--- Data provided Enclosed Below ---

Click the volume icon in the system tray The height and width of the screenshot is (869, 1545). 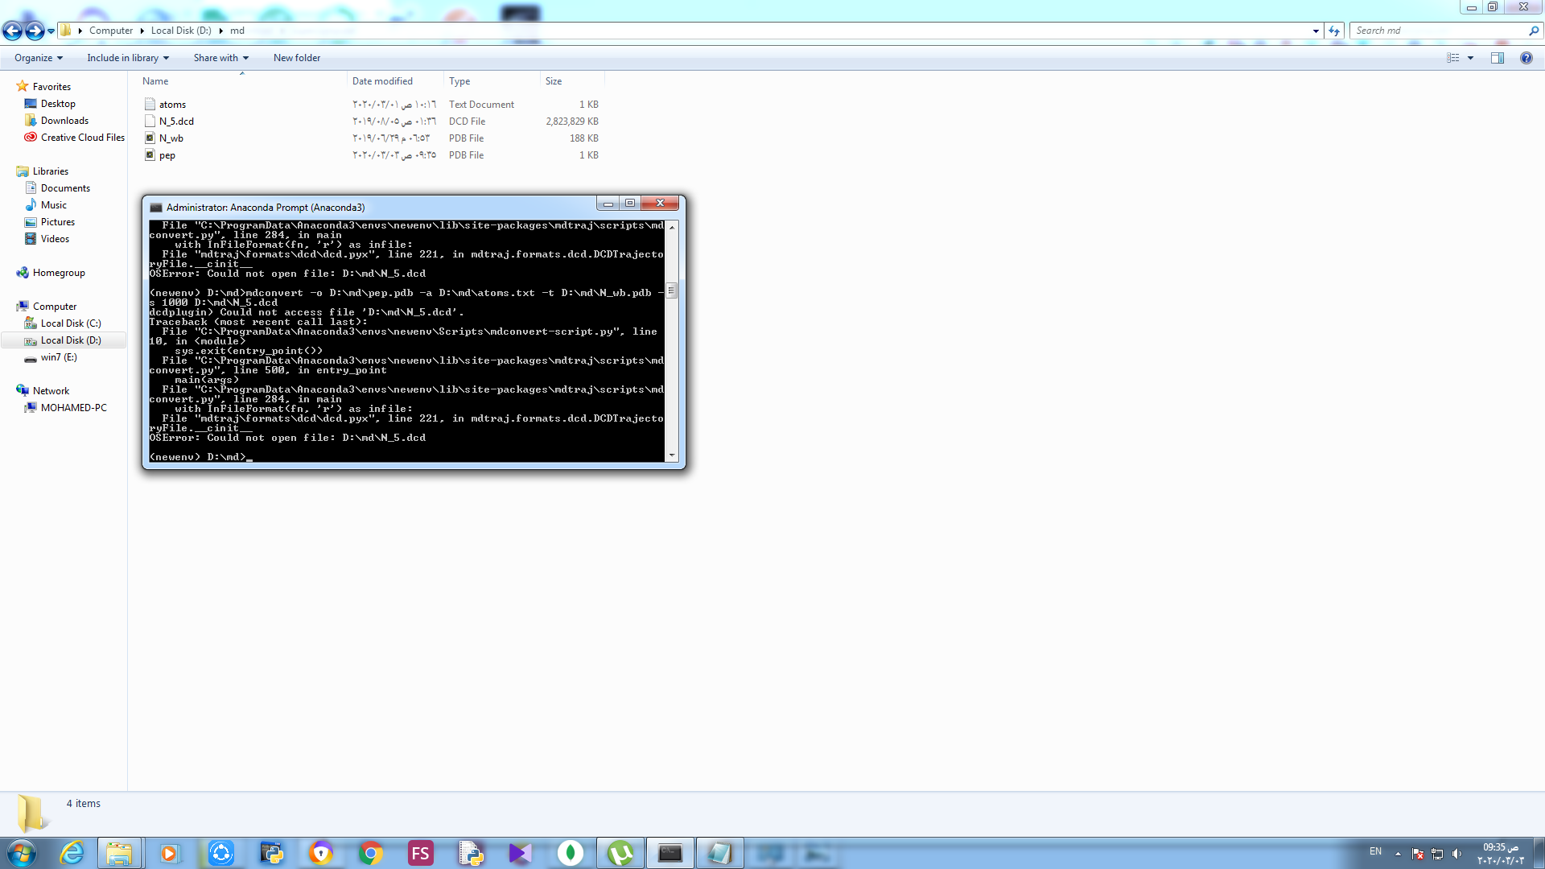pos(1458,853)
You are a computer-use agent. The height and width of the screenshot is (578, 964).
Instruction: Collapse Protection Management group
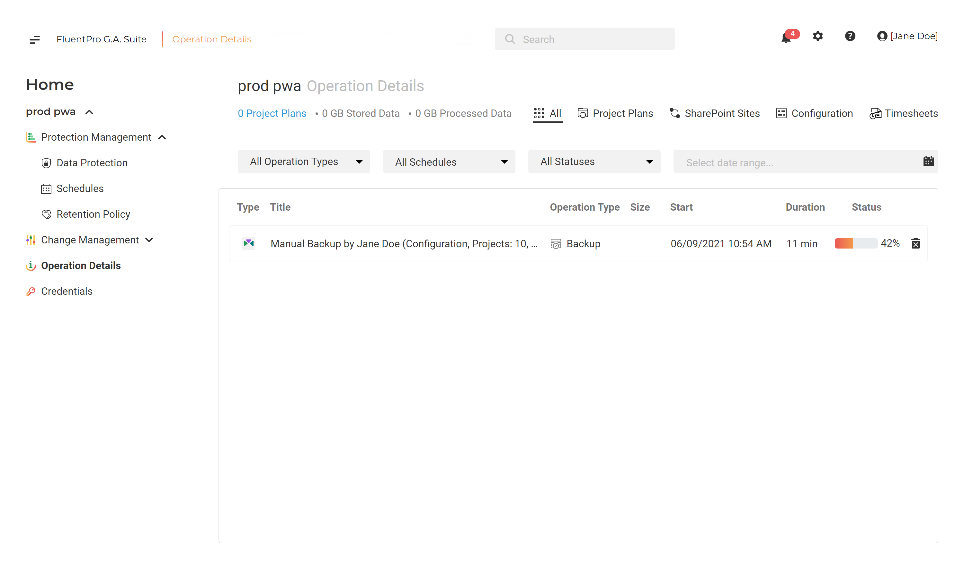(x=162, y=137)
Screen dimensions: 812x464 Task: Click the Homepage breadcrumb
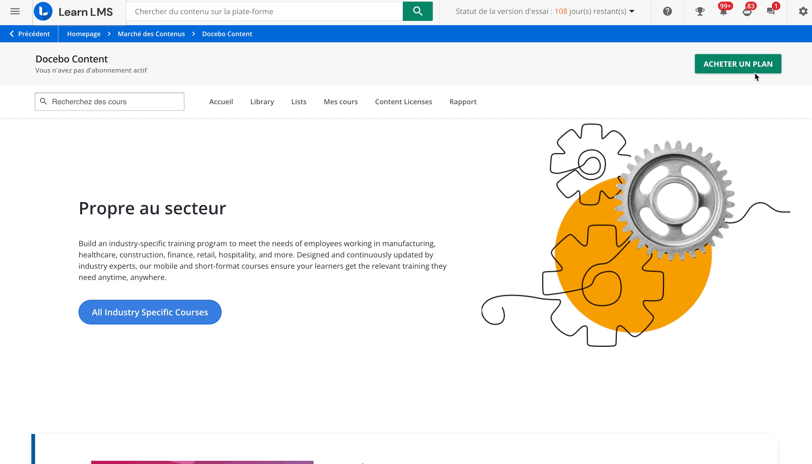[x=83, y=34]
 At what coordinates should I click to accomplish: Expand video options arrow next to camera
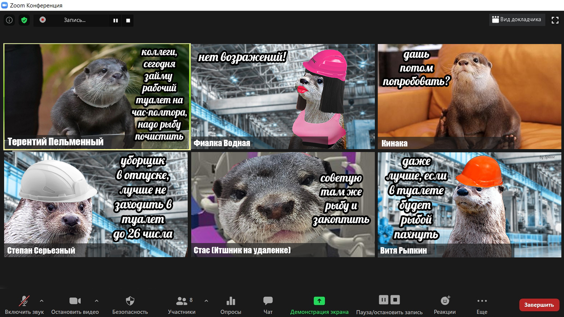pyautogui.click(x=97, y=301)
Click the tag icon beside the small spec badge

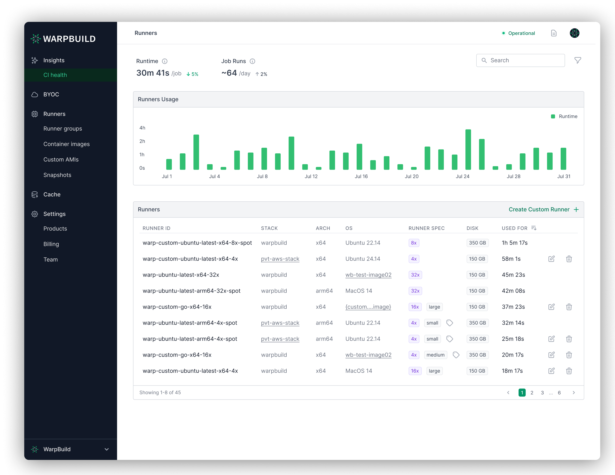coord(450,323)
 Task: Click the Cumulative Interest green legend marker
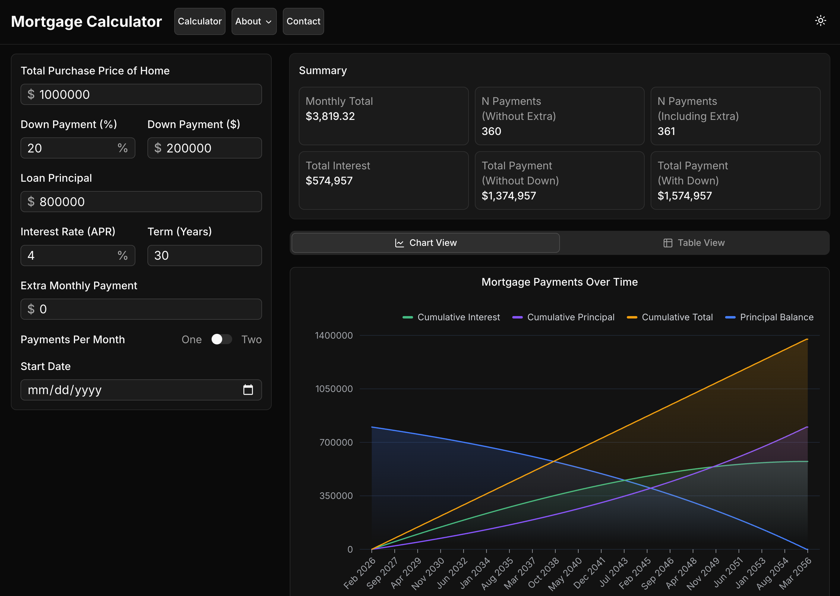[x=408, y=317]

--- End of Enclosed Data provided ---
--- Data provided Enclosed Below ---

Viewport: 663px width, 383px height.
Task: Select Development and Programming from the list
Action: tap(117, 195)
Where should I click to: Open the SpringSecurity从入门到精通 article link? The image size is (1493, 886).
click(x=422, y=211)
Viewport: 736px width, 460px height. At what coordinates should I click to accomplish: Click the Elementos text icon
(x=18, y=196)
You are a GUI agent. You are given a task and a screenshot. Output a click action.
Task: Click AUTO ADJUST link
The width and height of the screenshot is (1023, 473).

--- End of Enclosed Data provided ---

§ **What you are asked to do**:
What you give back should be only the lines of the records above, starting at the line with "Viewport: 736px width, 460px" and ending at the line with "The width and", restated word for word.

§ **Result of this exercise**:
Viewport: 736px width, 460px height. At what coordinates should I click to accomplish: Click the Elementos text icon
(x=18, y=196)
You are a GUI agent. You are given a task and a screenshot. Output a click action.
Task: Click AUTO ADJUST link
The width and height of the screenshot is (1023, 473).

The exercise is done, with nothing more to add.